Maltese MP Calls For Drones To Catch People In Groups And Monitor Planning Permits
Nationalist MP Ivan Bartolo has urged Malta to introduce drones to help the police catch people congregating in public in groups of four or more.
“Police have so much to do and we mightn’t have enough enough police resources,” Bartolo said on Lovin Malta’s talk show #CovidCalls yesterday. “With drones, we could easily find out [what’s happening] all over Malta, you could easily map it and you could have a particular drone doing a particular route all the time, such as every ten, twenty or thirty minutes.”
“They would create pictures and send the feed into a particular office where 10, 15, 20 people would be sitting down in front of monitors and receive augmented reality showing what’s going on. If they see a place where people are concentrated, they can send police there.”
Moreover, he said such drones could be used beyond combating the spread of the COVID-19 pandemic, such as to monitor construction sites.

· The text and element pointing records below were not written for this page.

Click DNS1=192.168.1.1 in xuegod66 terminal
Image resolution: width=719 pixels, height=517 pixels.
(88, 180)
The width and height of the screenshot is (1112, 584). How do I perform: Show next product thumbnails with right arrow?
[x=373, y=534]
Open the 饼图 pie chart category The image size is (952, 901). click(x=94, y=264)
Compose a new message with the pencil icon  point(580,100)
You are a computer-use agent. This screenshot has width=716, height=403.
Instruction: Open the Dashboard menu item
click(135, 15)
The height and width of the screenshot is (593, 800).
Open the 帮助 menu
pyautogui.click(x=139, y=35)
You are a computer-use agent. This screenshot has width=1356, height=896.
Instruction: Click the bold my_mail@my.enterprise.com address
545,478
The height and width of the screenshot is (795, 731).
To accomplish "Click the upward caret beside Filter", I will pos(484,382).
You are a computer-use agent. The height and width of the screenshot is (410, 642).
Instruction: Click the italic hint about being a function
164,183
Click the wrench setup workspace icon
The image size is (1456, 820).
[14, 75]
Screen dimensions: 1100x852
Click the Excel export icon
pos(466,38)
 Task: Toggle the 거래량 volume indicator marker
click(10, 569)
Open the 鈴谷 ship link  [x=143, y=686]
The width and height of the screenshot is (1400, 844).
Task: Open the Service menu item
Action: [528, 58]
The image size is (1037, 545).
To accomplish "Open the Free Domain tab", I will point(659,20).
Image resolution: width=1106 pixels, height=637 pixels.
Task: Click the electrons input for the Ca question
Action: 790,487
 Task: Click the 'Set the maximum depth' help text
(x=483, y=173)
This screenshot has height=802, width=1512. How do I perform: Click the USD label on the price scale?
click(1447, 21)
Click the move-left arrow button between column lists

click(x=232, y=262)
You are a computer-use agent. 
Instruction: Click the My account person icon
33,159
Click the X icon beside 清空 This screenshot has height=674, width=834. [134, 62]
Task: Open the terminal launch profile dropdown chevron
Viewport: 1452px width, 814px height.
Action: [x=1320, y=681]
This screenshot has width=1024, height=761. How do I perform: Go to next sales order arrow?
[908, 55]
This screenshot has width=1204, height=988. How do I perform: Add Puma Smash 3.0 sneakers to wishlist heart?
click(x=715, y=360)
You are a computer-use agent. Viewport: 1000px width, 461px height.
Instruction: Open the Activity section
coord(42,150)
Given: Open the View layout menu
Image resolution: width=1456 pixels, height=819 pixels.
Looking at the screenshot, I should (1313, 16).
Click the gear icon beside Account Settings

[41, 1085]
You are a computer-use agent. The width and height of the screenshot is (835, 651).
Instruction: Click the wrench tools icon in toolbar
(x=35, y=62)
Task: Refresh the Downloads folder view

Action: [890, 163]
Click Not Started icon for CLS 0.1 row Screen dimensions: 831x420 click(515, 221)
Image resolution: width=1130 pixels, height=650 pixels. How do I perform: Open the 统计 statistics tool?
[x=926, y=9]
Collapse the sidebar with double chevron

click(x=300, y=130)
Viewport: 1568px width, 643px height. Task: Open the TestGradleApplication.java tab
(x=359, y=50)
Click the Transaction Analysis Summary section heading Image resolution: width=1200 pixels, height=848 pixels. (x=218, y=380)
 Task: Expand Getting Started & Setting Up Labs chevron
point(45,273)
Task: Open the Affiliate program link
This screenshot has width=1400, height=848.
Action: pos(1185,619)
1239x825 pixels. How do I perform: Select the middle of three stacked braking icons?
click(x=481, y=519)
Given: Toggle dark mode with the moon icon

“There’s so many conditions imposed on development permits, and if you send a drone to take pictures on a daily basis, you’d be able to see the way the actual development project is changing. There’s a lot you can do with technology.”
Bartolo is a vocal advocate of using technology to help combat the COVID-19 pandemic and had recently called on Malta to develop a mobile app to assist the authorities in contact tracing and catching quarantine abusers.
Technology lawyer Deo Falzon said Bartolo’s proposal for a drone system could well be covered by data protection laws.
“They’ll basically be flying CCTVs, which are allowed by data protection law so long as certain safeguards are maintained. If we’re looking at some new ways of processing data, that processing is being justified on the overarching public interest to mitigate the pandemic.”
“Once that is over, that specific legal ground won’t be available to those people who are processing that data so they can’t keep doing what they’re doing legally.”
“Data protection laws aren’t there to stop particular technology but to ensure that the technology happens in a suitable framework, ie. one with the data subject’s rights at its core.”